Sequence features of predicted A-to-I editing sites and the flanking regions. (A) Double-stranded regions in the neighborhoods of predicted A-to-I editing sites. (Left) Editing sites and controls are located in Alu elements. Controls were picked as random ...

The sequence neighborhood of the editing sites shows an enhanced conservation level in primates compared with random sequences in similar regions (Supplemental Methods) (Fig. 4C; Hoopengardner et al. 2003), indicating that editing function of ADAR may be affected by the immediate sequence neighborhood. In addition, the editing sites themselves are less conserved on average than the neighboring bases, which is consistent with previous findings (Yang et al. 2008). Interestingly, if conservation was evaluated assuming editing has occurred (i.e., both A and G are present) in human RNA, the sequence conservation is much higher than that of the original base A (P < 2.2 × 10−16) (Fig. 4D). This difference in conservation is more pronounced than that between randomly picked As and when these As were converted to As and Gs in the human genome (Fig. 4D). Therefore, our results suggest that RNA editing may increase the conservation of a gene relative to its homologs in primates, which may have important evolutionary implications (see Discussion).
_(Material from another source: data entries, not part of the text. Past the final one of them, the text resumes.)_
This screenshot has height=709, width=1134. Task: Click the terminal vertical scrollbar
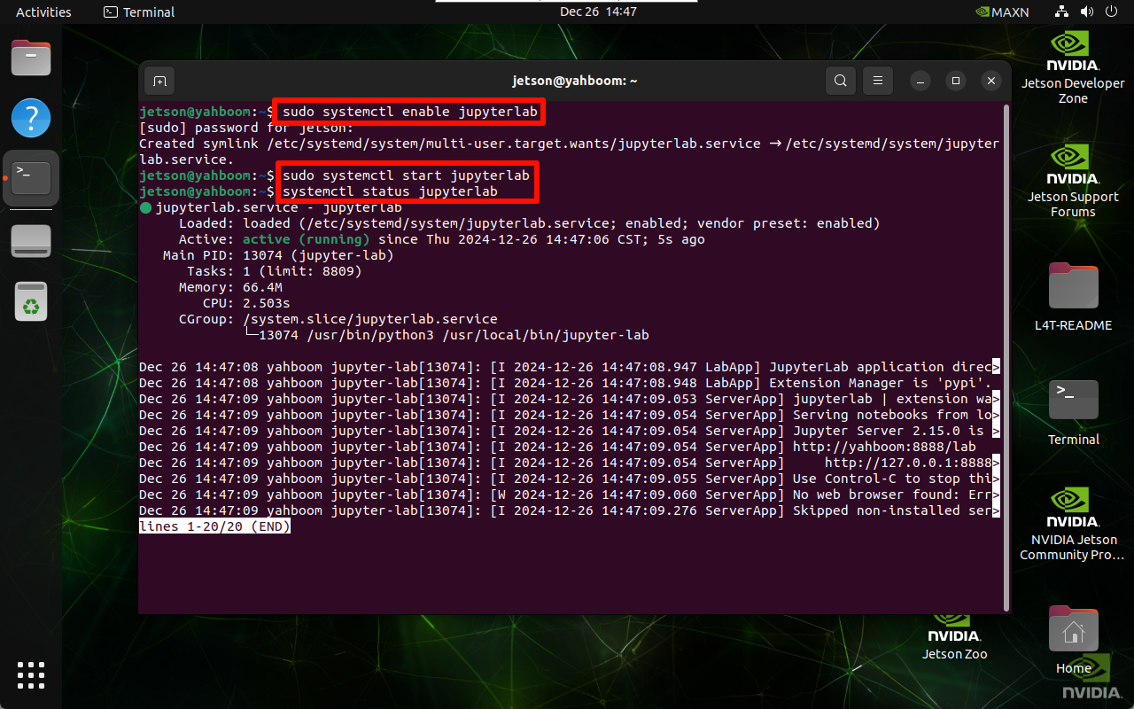point(1006,355)
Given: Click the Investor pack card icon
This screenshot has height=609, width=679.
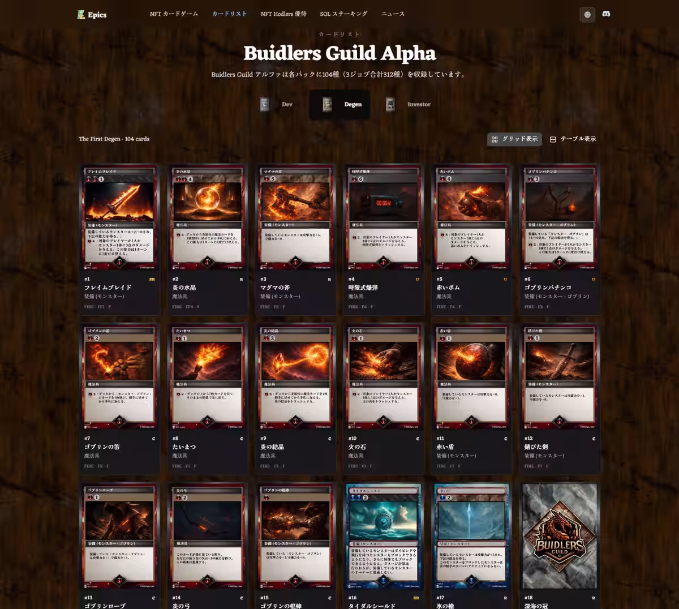Looking at the screenshot, I should point(390,104).
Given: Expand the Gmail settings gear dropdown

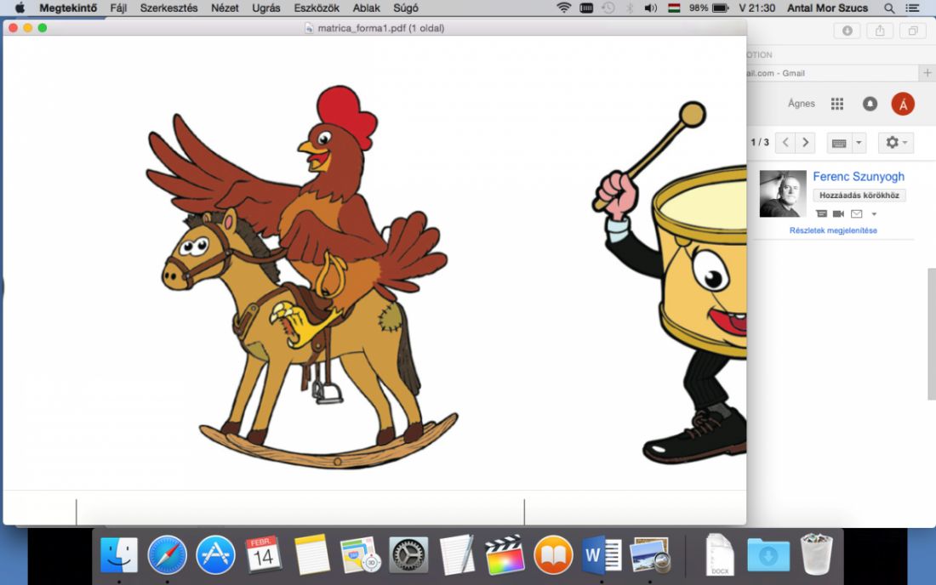Looking at the screenshot, I should pyautogui.click(x=896, y=143).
A structural motif in ADAR editing

The large number of A-to-I editing sites allowed us to investigate common sequence or structural features important for editosome function. We analyzed the region in the vicinity of the editing sites (−100 to 100 nt) using the Multiple Em for Motif Elicitation (MEME) algorithm (Bailey and Elkan 1994). This method aims to detect motifs that are significantly enriched within this region, regardless of their relative location to the editing sites. Since most of the editing sites are located in Alu regions, we randomly picked other Alu sequences to generate a second-order Markov model to control for inherent Alu sequence background. (Results were similar if random Alu sequences were used as a background control sequence set.) This analysis revealed a significant 21-nt motif with a very small E-value (<10−100) (Fig. 5A). Interestingly, the first to 18th bases of the motif appear to be palindromic, indicating the existence of a possible RNA secondary structure (Fig. 5A).

Figure 5.
A novel motif with potential function in A-to-I editing. (A) Consensus motif (left) identified by MEME in the 201-nt neighborhood centered around each predicted A-to-I editing sites. (Right) Structure of the one to 18 bases of the consensus motif (RNAalifold). ...
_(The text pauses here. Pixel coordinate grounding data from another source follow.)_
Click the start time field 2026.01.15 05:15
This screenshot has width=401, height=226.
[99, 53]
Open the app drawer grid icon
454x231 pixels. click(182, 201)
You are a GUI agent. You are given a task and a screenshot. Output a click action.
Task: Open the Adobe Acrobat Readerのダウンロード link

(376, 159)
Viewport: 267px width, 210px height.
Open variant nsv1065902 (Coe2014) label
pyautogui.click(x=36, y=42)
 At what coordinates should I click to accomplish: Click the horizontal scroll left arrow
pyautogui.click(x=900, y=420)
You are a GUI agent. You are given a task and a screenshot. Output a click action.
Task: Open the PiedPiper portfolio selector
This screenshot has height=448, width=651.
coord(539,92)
The sequences of the motifs occurring within 100 nt of the editing sites are not very significantly conserved among primates (Supplemental Fig. 10A). However, considerable co-conservation was observed (Fig. 5B; Supplemental Fig. 10B) for the five pairs of positions with base-pairing patterns in the structure shown in Figure 5A. In addition, two motifs in the same gene potentially forming intermotif dsRNAs are much less co-conserved than the intramotif co-conservation (Supplemental Fig. 11). Thus, the motif by itself likely represents a functional structural unit under evolutionary selection. Since the consensus motif resembles part of a typical Alu sequence (Kriegs et al. 2007), we evaluated whether the motif is specifically relevant to RNA editing or it is an artifact due to the prevalence of Alus near editing sites. For the motif occurring in Alu sequences in coding exons without A-to-I editing in the vicinity, the structural conservation is much less than those near editing sites (Fig. 5B, “motifs in controls”). In addition, strong motifs are also significantly enriched near editing sites far away from Alus (Supplemental Table 8). These results suggest that this structural motif is likely functionally relevant to A-to-I editing, although its exact role is not yet clear.
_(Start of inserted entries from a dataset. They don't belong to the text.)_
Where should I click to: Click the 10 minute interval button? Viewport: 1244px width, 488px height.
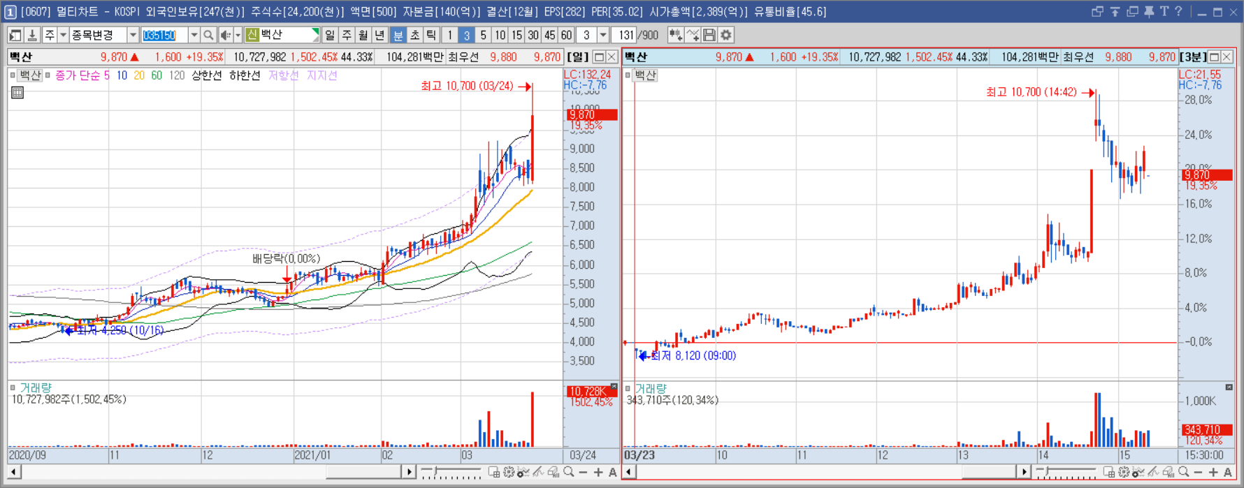(500, 35)
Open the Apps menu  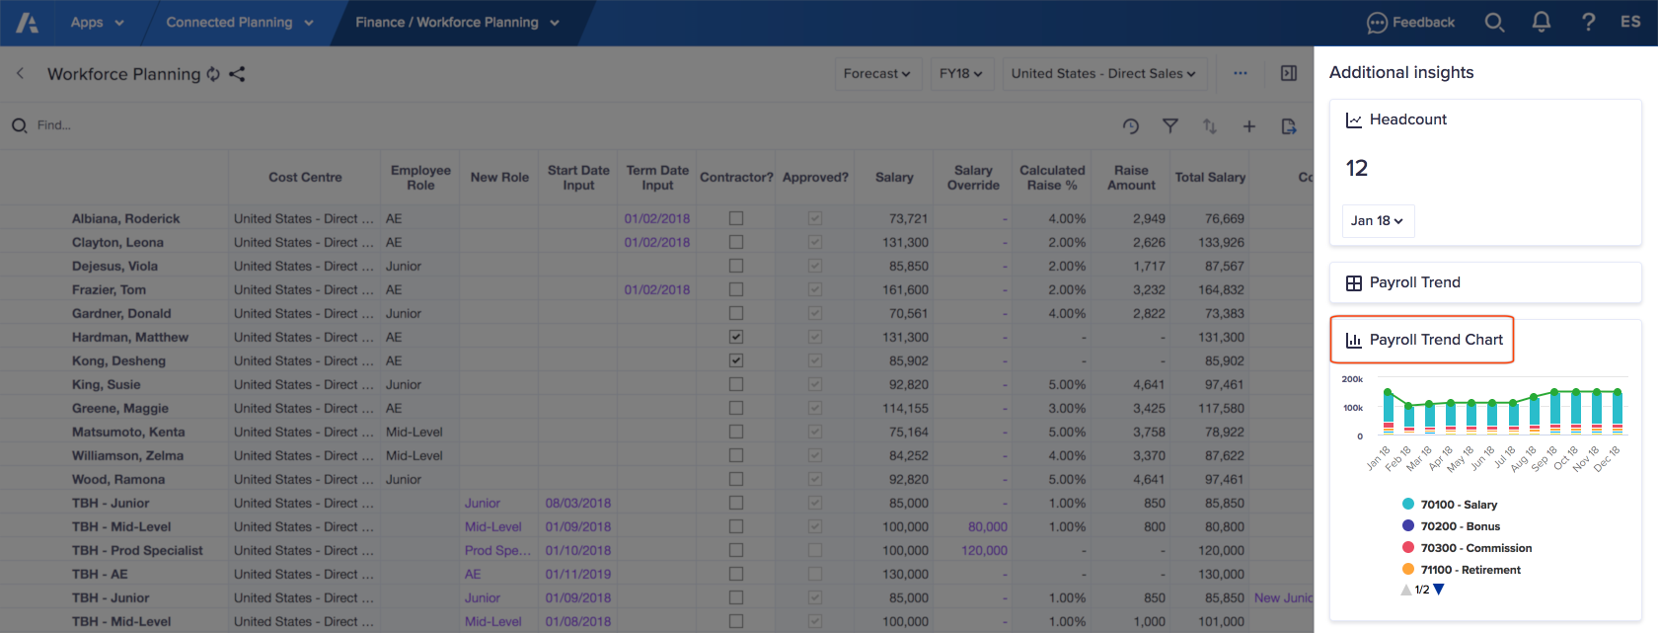[97, 23]
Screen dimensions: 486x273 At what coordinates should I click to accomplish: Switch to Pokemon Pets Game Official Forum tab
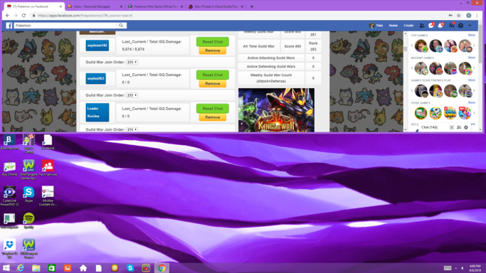click(156, 6)
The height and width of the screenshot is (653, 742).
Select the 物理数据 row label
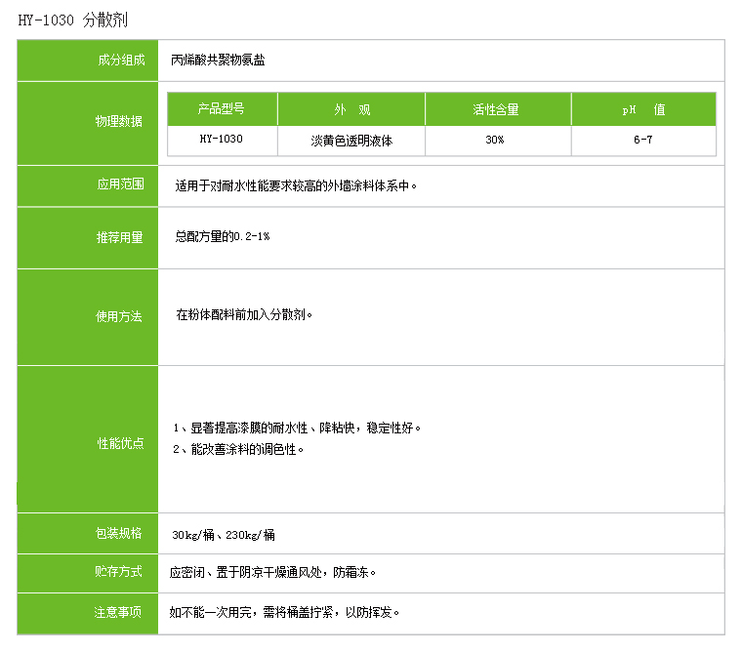click(119, 121)
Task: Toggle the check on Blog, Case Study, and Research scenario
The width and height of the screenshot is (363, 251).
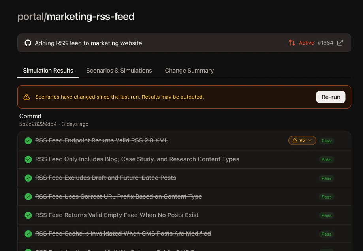Action: click(28, 159)
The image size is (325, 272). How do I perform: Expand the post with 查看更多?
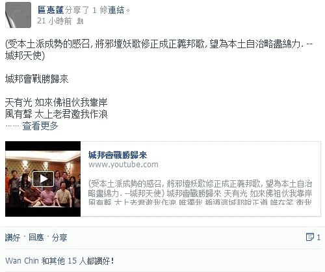point(40,126)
Functional relevance of A-to-I editing to cancer

The set of 1167 genes with A-to-I editing sites in this study significantly overlaps the list of genes related to cancer as annotated by the NCI Cancer Gene Index project (341 genes in common, P < 2.2 × 10−16; P = 0.009 if only highly expressed genes were analyzed) (see Supplemental Material). Among the 341 genes, many are associated with processes critical to malignancy (Supplemental Table 9), including tumor suppressor and cancer marker genes and genes involved in apoptosis, metastasis, DNA repair, and signaling pathways. Editing sites in these genes are often located in the 3′ UTR regions, such as for the MDM4, MALT1, ERCC4, and TEP1 genes, which may affect regulation of gene expression via miRNA targeting or other mechanisms. A-to-I editing sites also induce nonsynonymous changes to the coding sequences of the cancer-related genes PRKCSH and CHD3. The PRKCSH gene encodes a substrate for protein kinase C, an important player in signal transduction cascades and many cancer-related processes (Reyland 2009). The CHD3 gene, possibly associated with leukemia (Camos et al. 2006), is one of the components of a histone deacetylase complex, which participates in chromatin remodeling. Thus, although hypo-editing was reported in cancer for some genes subject to A-to-I editing in normal tissues (Paz et al. 2007; Gallo and Galardi 2008), our results showed that editing of cancer-related genes might be prevalent in tumors. In addition, a number of RNA-binding proteins were found to harbor A-to-I editing sites (e.g., APOBEC3D, DDX58, EIF2AK2, FXR1, INTS1, MED28, and RBM5), suggesting that RNA editing may affect various steps of post-transcriptional gene regulation.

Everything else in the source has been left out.